Dr. Daqing Li is a physician scientist and working in the Department of Otorhinolaryngology-Head and Neck Surgery, University of Pennsylvania School of Medicine and Health System as a Professor and Attending Physician. He has been an Otolaryngologist working in the specialty of Otorhinolaryngology-Head and Neck surgery, in the subspecialty of Otology and auditory research, for more than 30 years. His more than three-decade-long clinical and research experience, and professional knowledge, has expanded greatly since his medical school training and clinic practice in China, and Fellowship training in molecular biology, auditory research at Baylor College of Medicine, and skull base surgery at University Hospital of Zurich.
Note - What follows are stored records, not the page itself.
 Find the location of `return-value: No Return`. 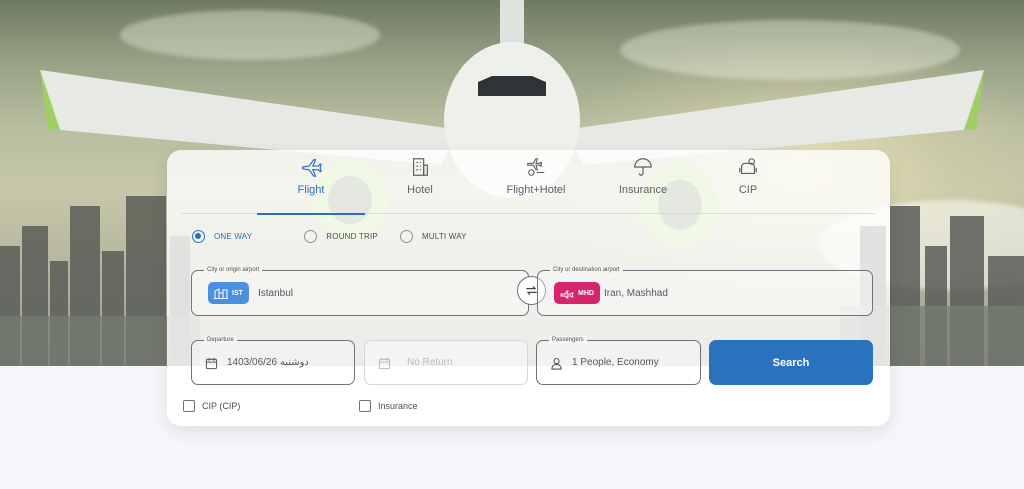

return-value: No Return is located at coordinates (430, 362).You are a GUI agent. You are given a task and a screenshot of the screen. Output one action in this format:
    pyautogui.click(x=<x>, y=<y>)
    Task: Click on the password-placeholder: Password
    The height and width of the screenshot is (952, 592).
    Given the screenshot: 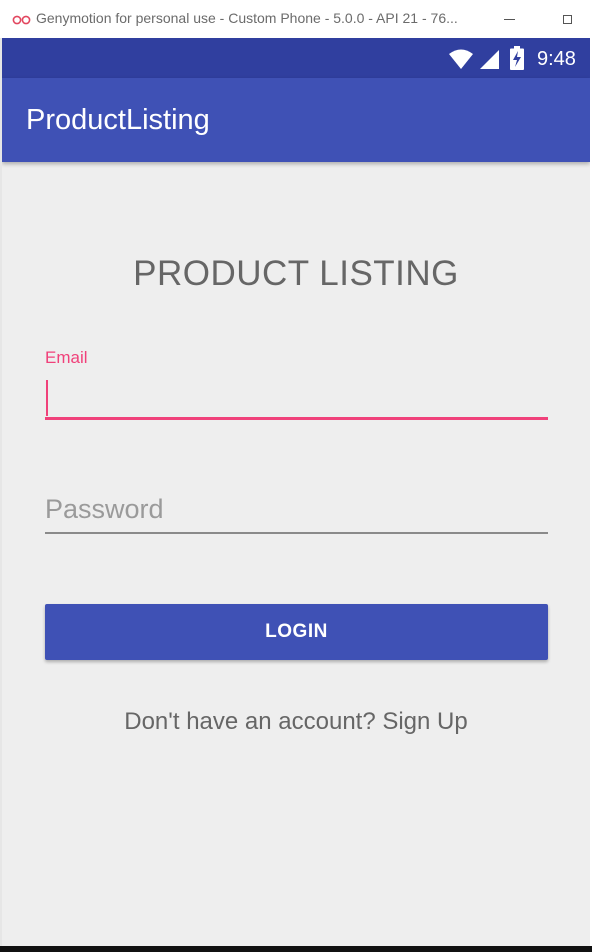 What is the action you would take?
    pyautogui.click(x=104, y=509)
    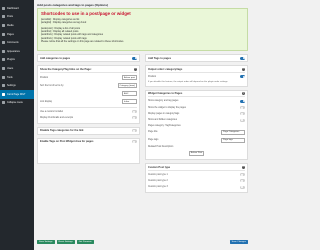 Image resolution: width=320 pixels, height=250 pixels. I want to click on position-select: Before post, so click(129, 78).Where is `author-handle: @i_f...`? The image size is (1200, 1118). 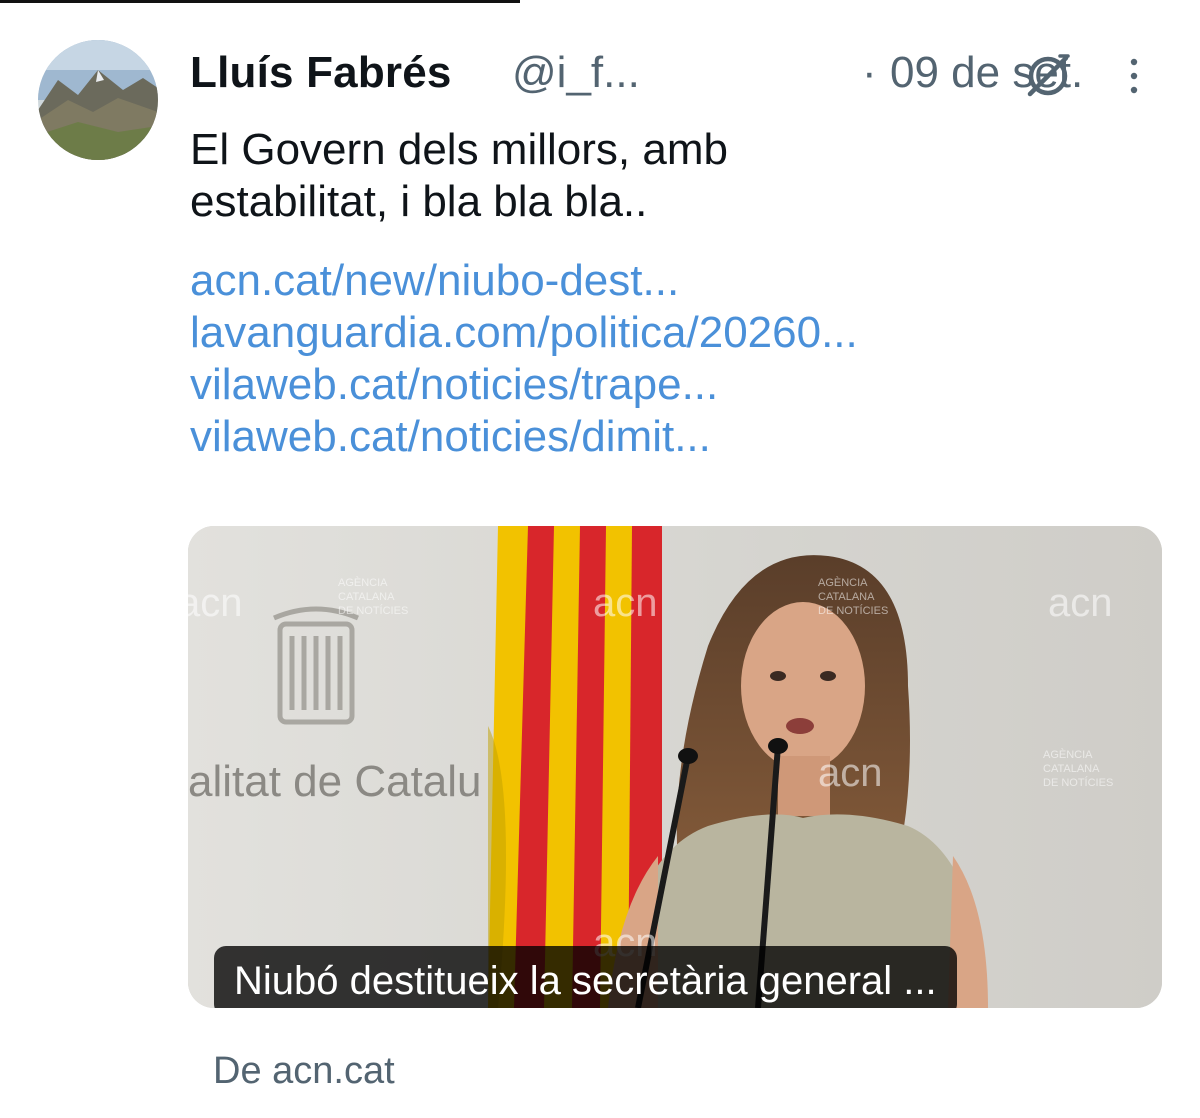 author-handle: @i_f... is located at coordinates (576, 73).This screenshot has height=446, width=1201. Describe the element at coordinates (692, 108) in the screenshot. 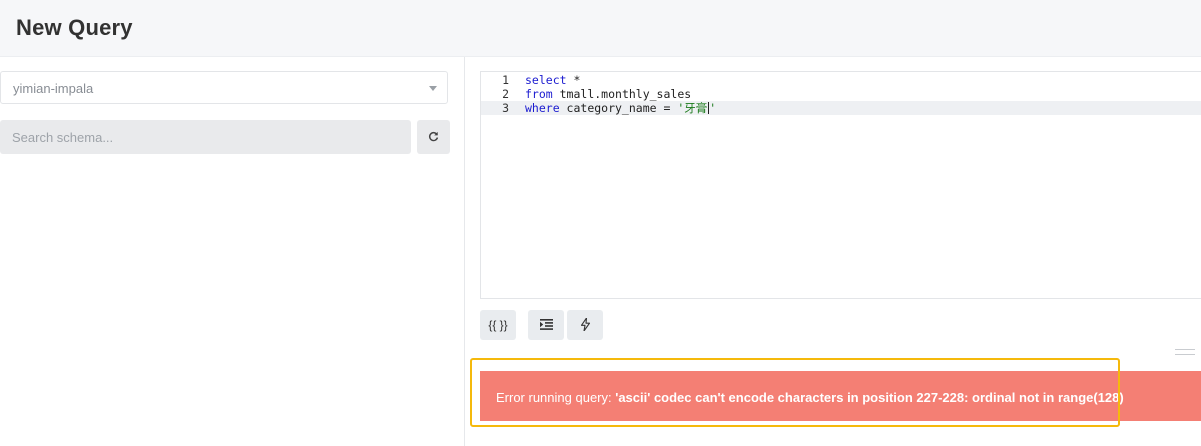

I see `code-token: '牙膏` at that location.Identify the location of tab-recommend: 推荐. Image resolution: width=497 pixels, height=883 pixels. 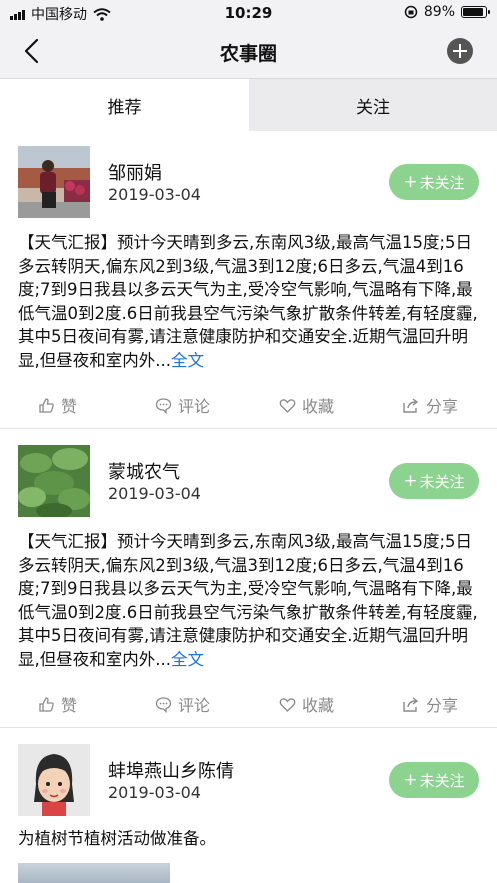
(124, 105).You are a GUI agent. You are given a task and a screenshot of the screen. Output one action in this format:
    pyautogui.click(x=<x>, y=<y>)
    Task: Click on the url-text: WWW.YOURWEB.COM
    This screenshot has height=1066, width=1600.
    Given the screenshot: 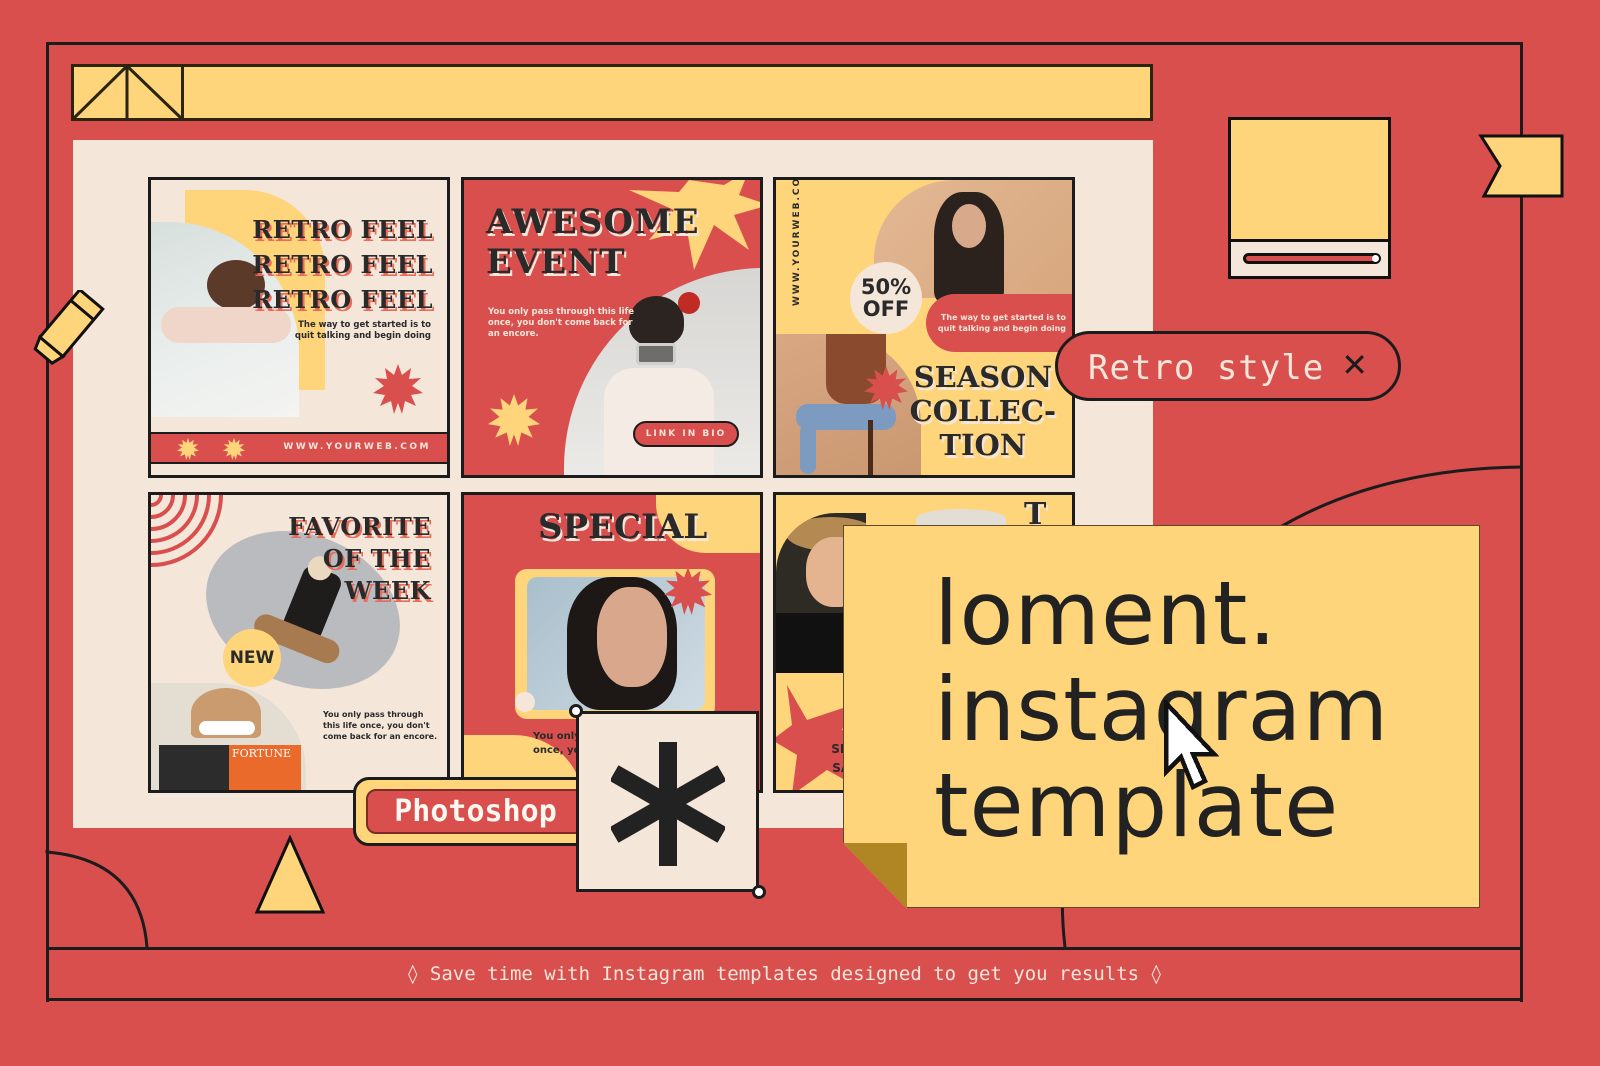 What is the action you would take?
    pyautogui.click(x=357, y=447)
     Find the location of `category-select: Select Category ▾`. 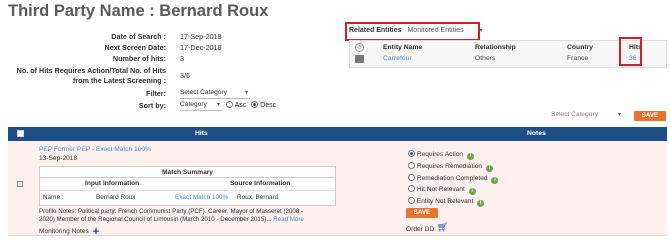

category-select: Select Category ▾ is located at coordinates (587, 116).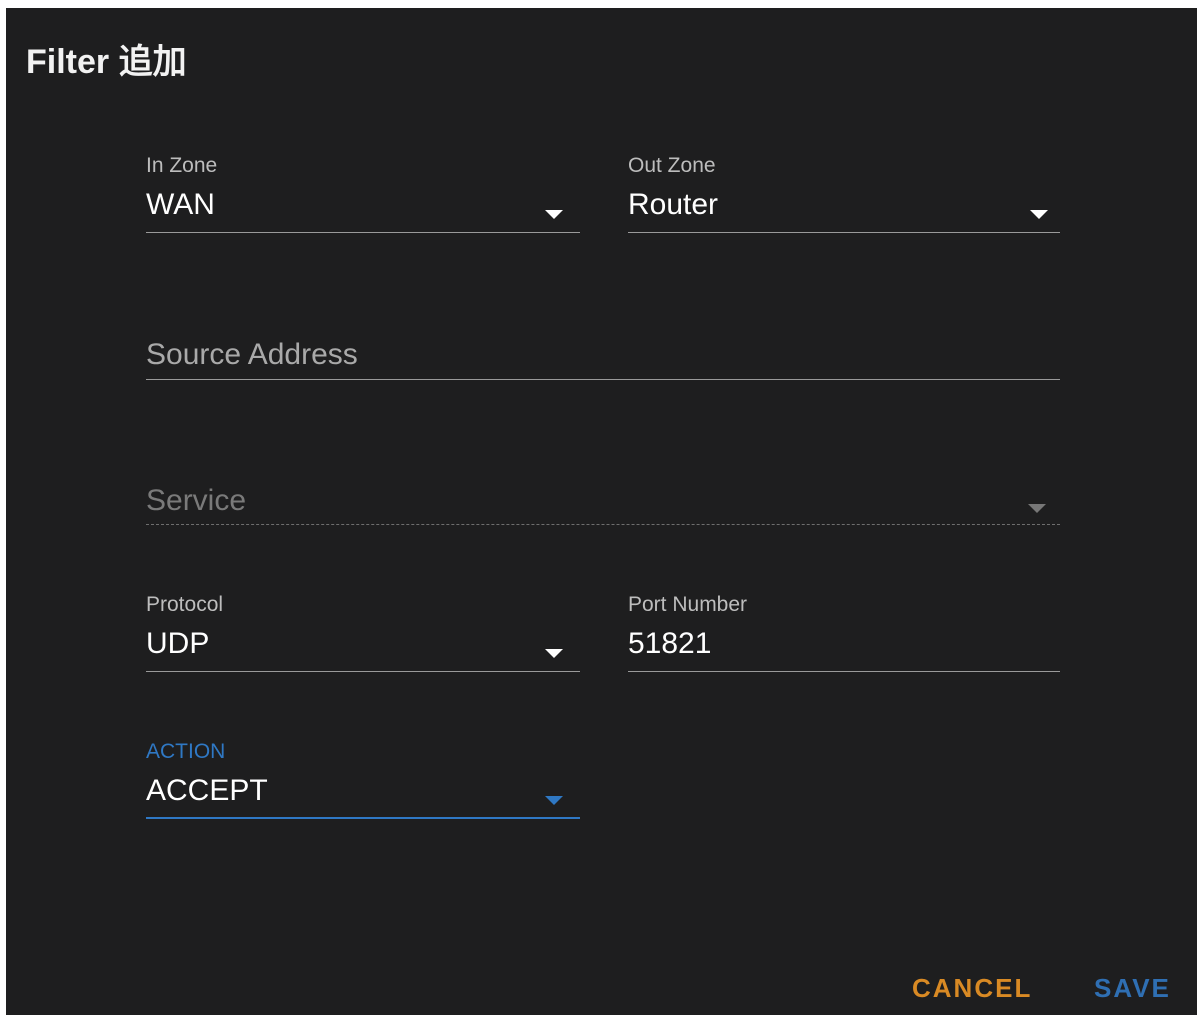 The image size is (1197, 1015). Describe the element at coordinates (844, 633) in the screenshot. I see `port-number-input: Port Number 51821` at that location.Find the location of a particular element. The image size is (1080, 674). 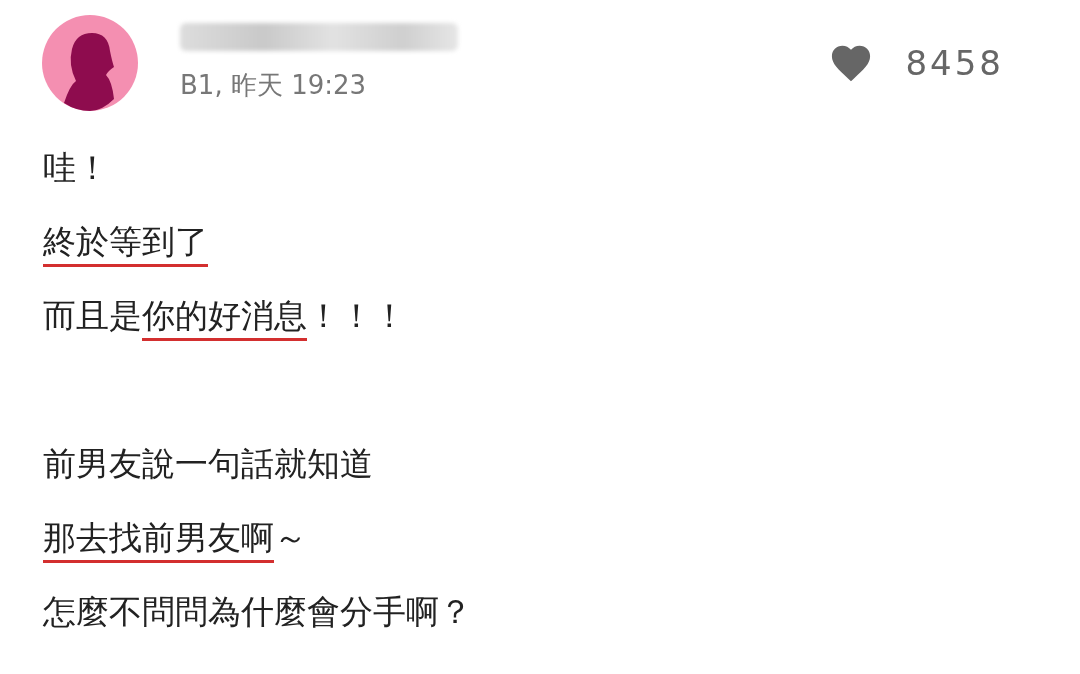

avatar-icon is located at coordinates (90, 63).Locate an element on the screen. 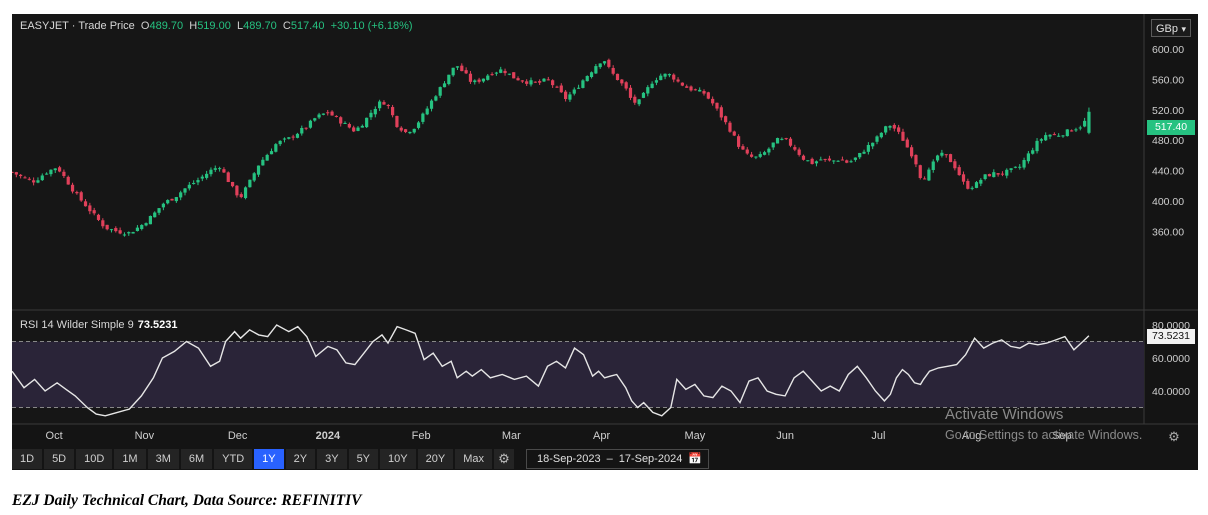 The width and height of the screenshot is (1208, 515). range-button-1d: 1D is located at coordinates (28, 459).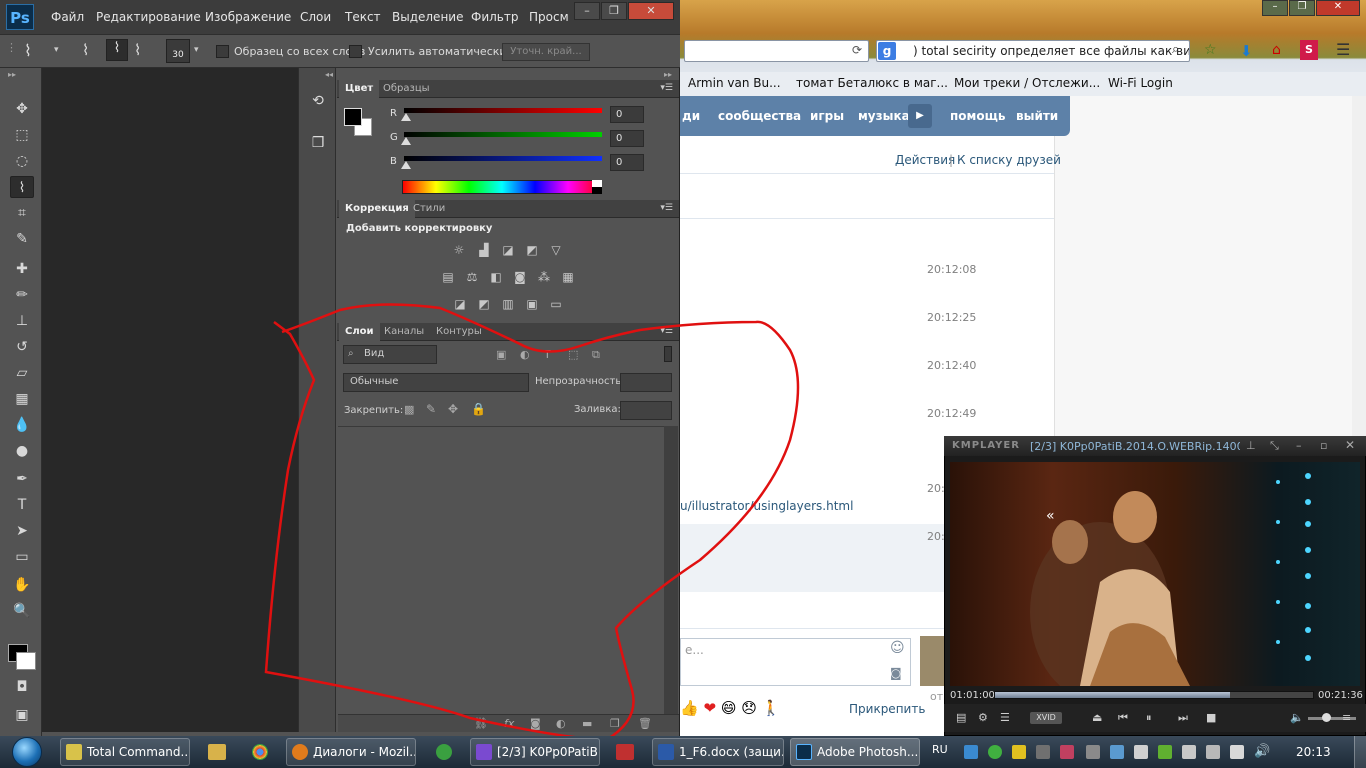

The depth and breadth of Dr. Li’s clinical, research, and educational skills have continued to grow and expand as he has worked in major academic institutions. When training and working in Otolaryngology departments at Baylor College of Medicine, Johns Hopkins University, and the University of Pennsylvania, he has been studying hearing loss, gene and molecular therapy, and novel drug delivery approaches for the treatment of the inner ear diseases. Dr. Li’s scientific research in biomedical issues of hearing has appeared in peer-reviewed journals including Hearing Research, PNAS, Journal of Clinical Investigate, J Controlled Release, and Laryngoscope.
As a clinician, Dr. Li knows what is needed for solving difficult ear problems. As a researcher, he appreciates the critical need to engage in research that identifies information that transitions from the bench to the patient bedside. Sensorineural hearing loss (SNHL) is one of the most common sensory deficits in humans, affecting millions of people worldwide. The treatment option for severe to profound SNHL is limited to the use of cochlear implant (CI). Early in his career, Dr. Li led a team that first developed the N-J Cochlear Implant in China. He successfully implanted this device in a patient on October 4, 1986. CIs have revolutionized the care of patients with severe to profound SNHL, providing the only treatment modality for this patient population. However, one major limitation in existing CI devices is the disruption of residual inner ear structures and hearing due to the invasive nature of the implant procedure. The limitations with current CI significantly impact the treatment outcome. He has been long studying how to effectively treat or prevent SNHL since his effort of the development of the CI. As SNHL mainly corresponds to pathology of the cochlea, his research interest is focused on the treatment different inner ear diseases. Cisplatin is the first-line treatment for many types of cancer, but cisplatin-induced ototoxicity results in permanent inner ear damage and SNHL. The high rate of cisplatin-induced ototoxicity can interrupt or alter the use of the chemotherapeutic, or cause a significant decrease in quality of life if treatment persists. Cisplatin-induced ototoxicity represents an important challenge to patient care because of the lack of effective treatment.
Dr. Li has previously developed an effective system for the delivery of therapeutic agents through the round window membrane (RWM) without violating the integrity or function of the inner ear structures in a mouse model, which consists of a chitosan-based hydrogel that can be enzymatically regulated as needed. Based on the novel delivery system, the proposed study is to develop an inner ear nanodialysis detoxification platform for drug-induced ototoxicity that he believes that the proposed inner ear nanodialysissystem,is the first system that serves as a platform for detoxification in cisplatin-induced ototoxicity. If this innovative system proves effective and safe, it will represent a major breakthrough in the prevention and treatment of drug-induced ototoxicity, where a noninvasive inner ear dialysis system for protecting inner ear function is desperately needed.